その道中では、ここに入ったばかりの時と同様に何体かで固まって動いている人形たちが現れたりもしましたが、シキさんの相手をした時とは違ってそこまで数もいないので苦戦は一切していません。
ですが、やはり甘い匂いがするせいで少しだけ気が散ってしまうのが面倒くさいですけどね。
それでも私たちは出てくる人形たちを片っ端から倒して通路を歩き続けていると、なにやら細かい装飾で彩られている煌びやかで大きな扉の前に辿り着きました。
「これは、なんですかね?」
「こんなところに扉?」
アリスさんとソフィアさんの言葉通り、私たちは突然現れた不自然な扉を見て首を傾げます。
ここまでの通路は石のような見た目でしたし、こんなお城などにでもありそうなほど壮麗な扉が目の前に現れましたので、私たちが不思議に思うのも無理はありません。
こんな場所にはすごく不釣り合いですしね。それに大きさに対しても、私がおよそ三人分くらいの大きさでなかなか大きくもありますので、やはり場違いです。
「…この先がこのエリアの終着点だったりするのでしょうか?」
「あー、それもありそうだね?」
「ということは、先程のようにボスみたいなのが出たりするのですかね?」
そんな思考をしつつも発した言葉に、ソフィアさんとアリスさんが言葉を返してくれました。
うーん、アリスさんの言う通りボスが出てきそうではありますし、この扉を開ける前に先に何があってもいいように準備をしちゃいますか。
「皆さん、準備はいいですか?」
「私は大丈夫!」
「同じくです!」
「…まあ、私もいいわよ」
そうして準備も済ませ、皆さんは私の言葉に各々の返事をしてくれたので、では開けますよ!と言って私はこの大きな扉を押し開けます。
扉は結構な大きさをしていましたが、意外と重くはないようで私一人の力でも簡単に開けることが出来ました。
その扉を開けた私を先頭に皆で中へ入ると、そこはなんと通路とは違って豪華な見た目となっていました。

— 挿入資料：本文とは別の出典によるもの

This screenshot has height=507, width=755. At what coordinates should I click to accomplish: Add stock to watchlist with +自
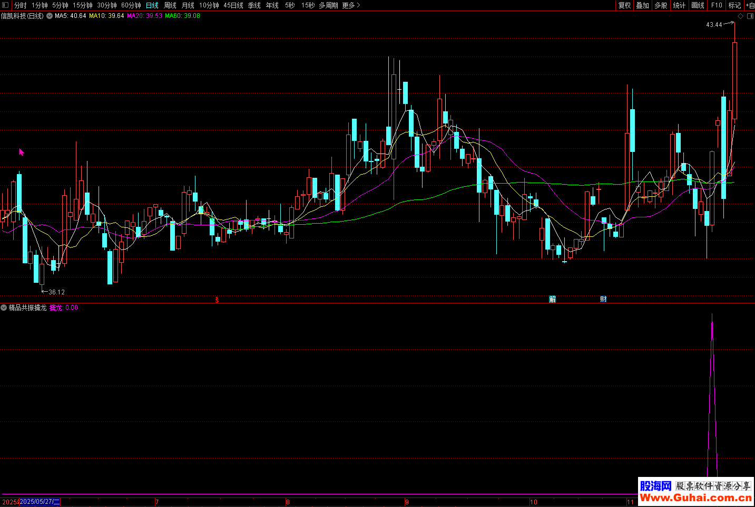coord(749,5)
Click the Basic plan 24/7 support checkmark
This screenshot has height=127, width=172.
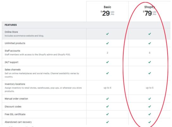(108, 62)
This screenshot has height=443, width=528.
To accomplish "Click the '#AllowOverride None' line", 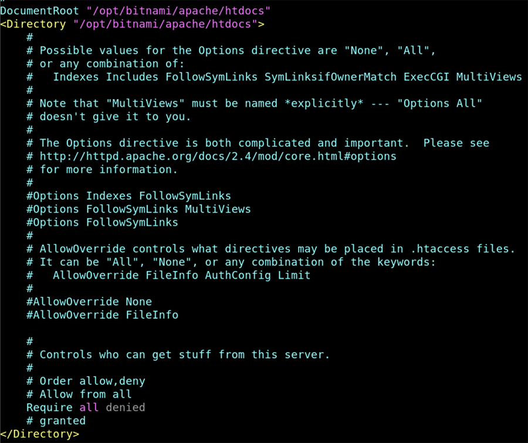I will pos(89,302).
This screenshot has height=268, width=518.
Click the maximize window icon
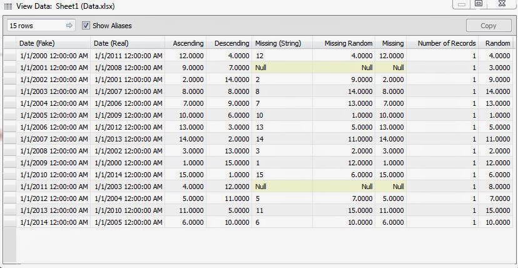coord(479,3)
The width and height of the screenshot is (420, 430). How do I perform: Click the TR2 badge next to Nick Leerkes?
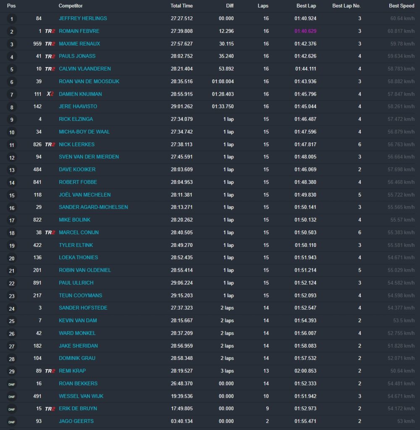click(x=50, y=144)
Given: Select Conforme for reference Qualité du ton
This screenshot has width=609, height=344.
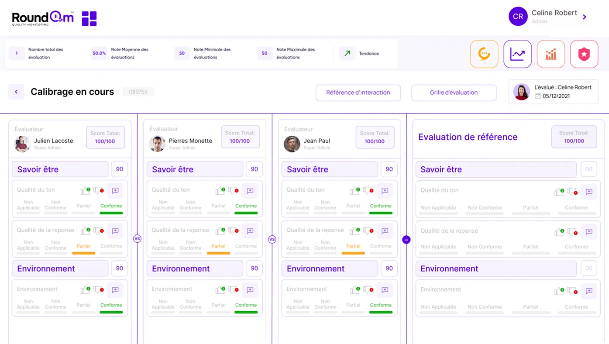Looking at the screenshot, I should click(576, 210).
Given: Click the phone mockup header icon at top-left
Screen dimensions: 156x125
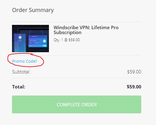Looking at the screenshot, I should (x=15, y=34).
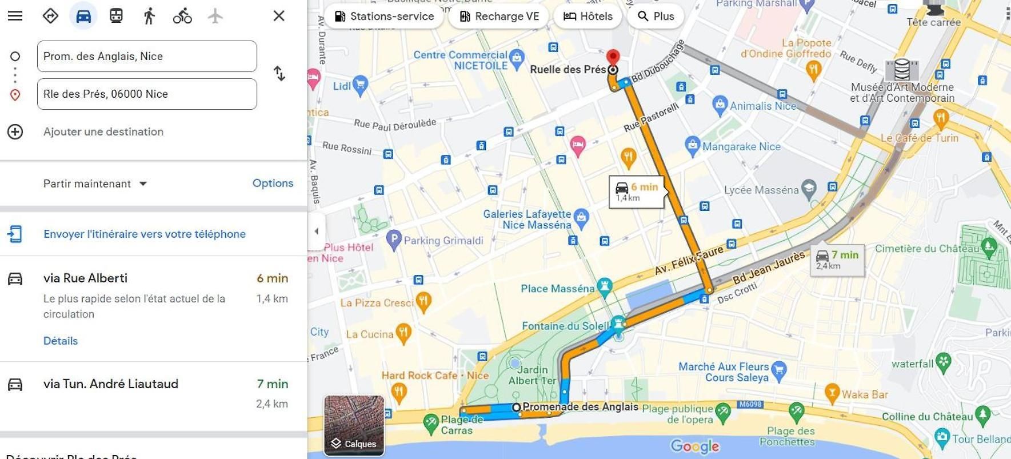Select the best travel mode icon
This screenshot has width=1011, height=459.
click(x=50, y=16)
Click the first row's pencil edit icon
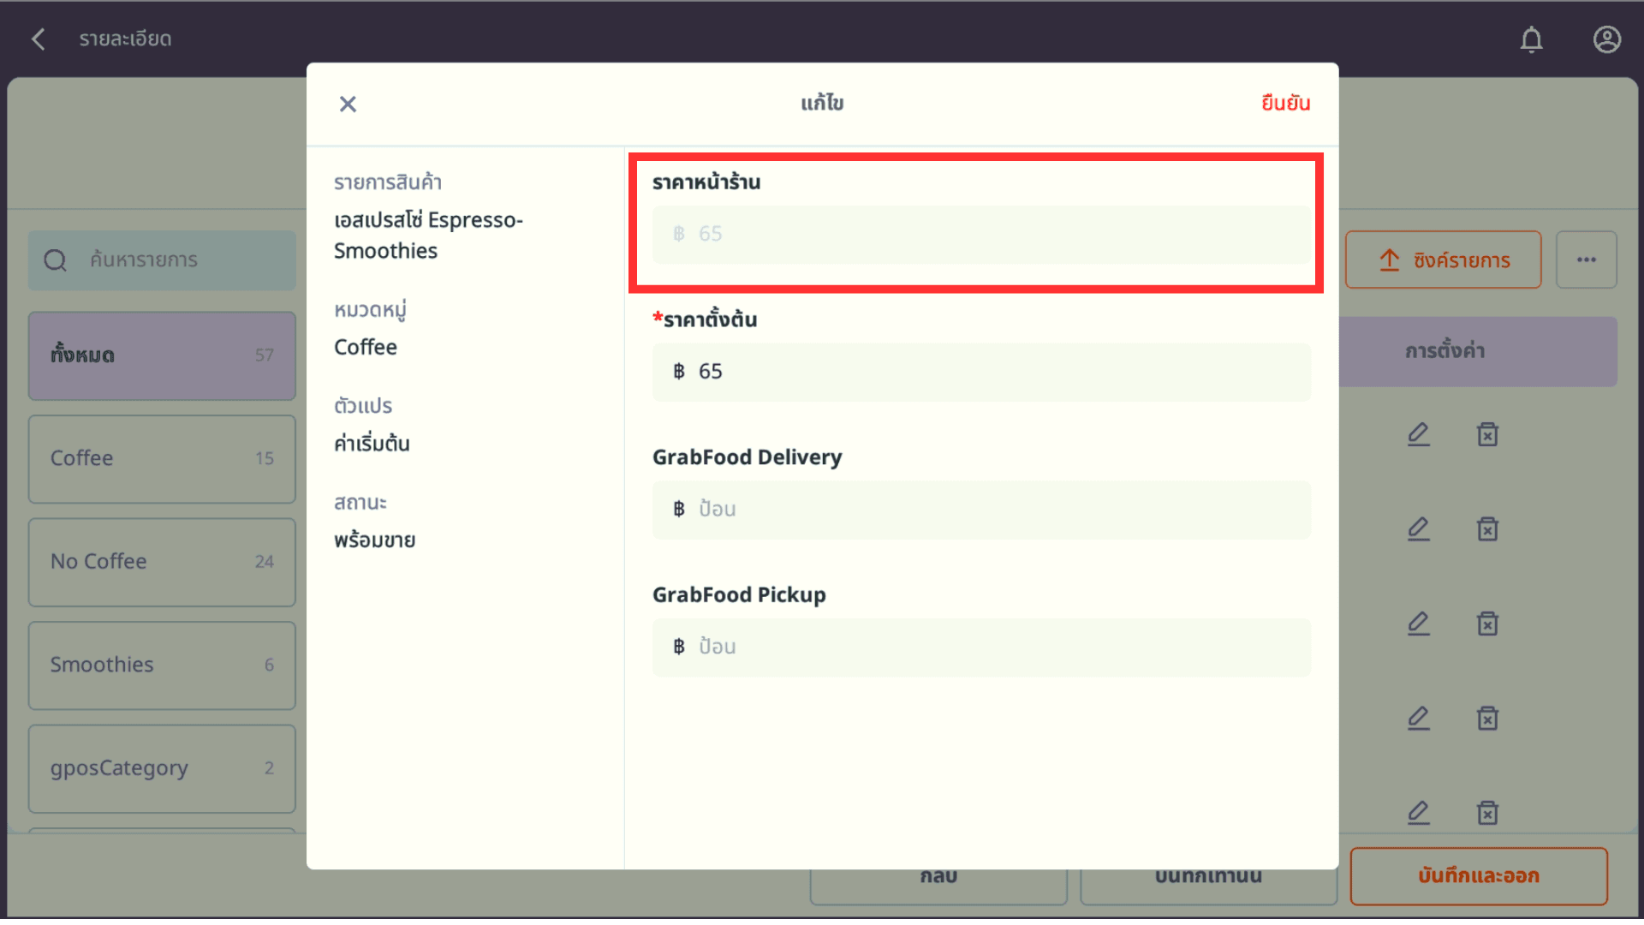 tap(1419, 434)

壁は汚れのない真っ白な姿で、床に対しても大理石のような綺麗な白色をしており、天井には黄金で出来たシャンデリアも存在しているおかげでなかなか明るく、とても綺麗で落ち着くかのような雰囲気を醸し出している空間となっています。
そしてそんな空間の奥には、一人の女性がこちらに背を向けて立っています。
「あれ、もう来たの?」
そのような声と共に振り返ってきたその女性は、身長150cm半ば辺りで照明によってほんのりと輝くかのような黒と白の混じった髪に、髪と同様に怪しく輝く桃色の瞳をしています。
それとシキさんと同じく服であるモノトーン調のドレスを着ていますが、球体の関節などからして人形でもありますね。
「貴方は誰ですか?」
「私?そうだねぇ…私は愛と審判の使徒、かなぁ?」
私の問いかけにそう返してきたその女性は、右手に持っていた天秤をこちらに向かって突き出すかのように動かすと、女性の周りからシキさんの時と同様に無数の人形たちが現れました。
どうやら、素直には答えてくれないようですね。
女性によって生み出された人形たちは、先程まで戦っていた個体たちと同じように甘い匂いを漂わせているみたいで、僅かにではありますがどうしても気が散ってしまいます。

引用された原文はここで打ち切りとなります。